Contents
Operating activities refer to the main business activities directly related to the supply of goods or services. Examples are manufacturing, distribution, marketing, and selling activities for products or services.
Why is cash flow from operating activities important?
The main business activity categories can vary between businesses. For manufacturers, the production of goods is an operational activity. From manufacturing, they get money. Likewise, lending money is the main activity of banks. Interest income represents bank revenues.
Manufacturers may also earn interest income from the cash they save. But, saving is not its operating activities, so do with interest income.
Thus, operating activities will generally provide the majority of the company’s cash flow. Examining operating profit components will help you assess how profitable the company is in running the business. Furthermore, you can also check which segment the company’s profitability is coming from.
Also, investment in working capital falls under the category of operating activities. Working capital is the current assets minus current liabilities. It consists of items such as accounts receivable, inventories, trade payables, and they are related to daily operations.
The difference between operating activities, financing activities and investment activities
Investment and financing activities are not directly related to the supply of goods and services. Both of them tell you how companies grow and how they finance business activities. Both are vital in sustaining the company’s long-term growth.
Investment activities, for example, buying capital goods, allow companies to produce more in the future.

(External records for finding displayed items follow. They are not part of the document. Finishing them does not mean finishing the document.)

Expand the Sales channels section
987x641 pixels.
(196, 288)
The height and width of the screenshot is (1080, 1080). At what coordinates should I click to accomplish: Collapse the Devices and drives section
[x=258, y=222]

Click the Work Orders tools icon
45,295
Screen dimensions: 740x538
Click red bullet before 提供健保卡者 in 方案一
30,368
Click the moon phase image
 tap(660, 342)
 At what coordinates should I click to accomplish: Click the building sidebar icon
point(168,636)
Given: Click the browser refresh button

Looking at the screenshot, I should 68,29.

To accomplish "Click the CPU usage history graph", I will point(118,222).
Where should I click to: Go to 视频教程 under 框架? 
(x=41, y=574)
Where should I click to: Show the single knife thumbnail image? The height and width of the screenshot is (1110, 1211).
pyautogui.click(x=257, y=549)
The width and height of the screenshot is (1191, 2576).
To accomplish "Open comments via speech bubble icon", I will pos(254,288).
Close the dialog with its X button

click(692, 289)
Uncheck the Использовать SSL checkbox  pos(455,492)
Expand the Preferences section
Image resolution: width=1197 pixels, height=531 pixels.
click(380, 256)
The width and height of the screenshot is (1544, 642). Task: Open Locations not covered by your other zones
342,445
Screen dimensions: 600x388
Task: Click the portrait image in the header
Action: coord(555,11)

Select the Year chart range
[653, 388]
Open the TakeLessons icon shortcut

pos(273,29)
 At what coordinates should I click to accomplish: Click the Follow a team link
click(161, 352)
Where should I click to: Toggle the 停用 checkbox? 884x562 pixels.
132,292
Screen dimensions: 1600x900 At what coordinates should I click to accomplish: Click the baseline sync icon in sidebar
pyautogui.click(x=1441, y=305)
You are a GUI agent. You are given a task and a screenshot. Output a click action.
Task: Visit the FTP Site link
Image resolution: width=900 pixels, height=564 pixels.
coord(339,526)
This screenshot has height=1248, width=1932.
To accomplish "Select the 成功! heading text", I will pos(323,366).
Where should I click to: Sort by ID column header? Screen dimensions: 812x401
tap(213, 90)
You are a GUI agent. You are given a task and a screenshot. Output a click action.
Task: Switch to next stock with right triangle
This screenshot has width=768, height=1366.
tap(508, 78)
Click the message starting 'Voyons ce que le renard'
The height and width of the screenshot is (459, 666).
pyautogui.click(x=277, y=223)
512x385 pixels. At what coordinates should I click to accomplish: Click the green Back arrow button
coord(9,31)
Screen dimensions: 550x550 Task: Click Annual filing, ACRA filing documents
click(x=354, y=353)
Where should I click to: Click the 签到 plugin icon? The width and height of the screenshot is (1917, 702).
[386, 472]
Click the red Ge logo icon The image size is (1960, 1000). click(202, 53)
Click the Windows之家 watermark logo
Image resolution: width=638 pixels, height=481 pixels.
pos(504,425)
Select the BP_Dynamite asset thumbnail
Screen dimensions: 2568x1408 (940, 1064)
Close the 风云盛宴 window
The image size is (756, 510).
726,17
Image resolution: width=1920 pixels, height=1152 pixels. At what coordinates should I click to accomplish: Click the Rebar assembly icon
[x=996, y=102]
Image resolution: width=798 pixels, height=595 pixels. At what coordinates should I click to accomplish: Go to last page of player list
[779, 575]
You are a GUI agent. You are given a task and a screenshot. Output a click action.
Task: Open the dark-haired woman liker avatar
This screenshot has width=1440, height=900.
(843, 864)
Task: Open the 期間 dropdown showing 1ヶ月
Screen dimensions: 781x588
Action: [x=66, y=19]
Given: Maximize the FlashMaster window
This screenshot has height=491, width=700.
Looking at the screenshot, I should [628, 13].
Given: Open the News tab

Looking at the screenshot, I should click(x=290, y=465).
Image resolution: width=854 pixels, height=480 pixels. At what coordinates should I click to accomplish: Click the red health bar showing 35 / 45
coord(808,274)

Likewise, with the establishment of a new factory, it makes the company’s production capacity increase. Acquisitions are also investments in growing and strengthening business positions.
Growth requires optimal financing and capital structure. When the company’s leverage is high, they may miss out on opportunities to grow. Their capacity to increase debt is limited. Thus, they have difficulty in raising capital to finance investment.
In the financial report
You can find operating activity accounts on the cash flow statement and income statement. Many companies present operating profit in their income statements. Also, the cash flow statement divides its components into three groups. They are cash flow from operating activities, investment activities, and financing activities.
Income statement
Some companies present operating profit. Still, indeed, not all companies do it. To calculate it you can deduct revenue with summed items of:
- Cost of goods sold
- Selling expenses
- General and administrative expenses
- Research and development expenses
- Depreciation and amortization expenses
For some companies, interest and dividend income are excluded because they are not part of the company’s core business activities.
Conversely, banks and similar businesses include interest income as operating income. That’s because their main activity is lending and borrowing money. Banks earn revenue from the difference between lending rates with deposit rates.
Cash flow statement
The cash flow statement classifies the items into three subsections, namely:
- Cash flow from operating activities
- Cash flow from investing activities
- Cash flow from financing activities
Cash flow from operating activities is an essential part. Many users focus on this section. They want to see how much companies can make money (cash) from their business activities. Positive cash flow is preferable.
Conversely, negative cash flow is a warning. When it’s negative, the company spends money to finance business activities. The money they spend is higher than what goes in. In such situations, the company must borrow from creditors or sell its fixed assets. Of course, that is an unfavorable condition.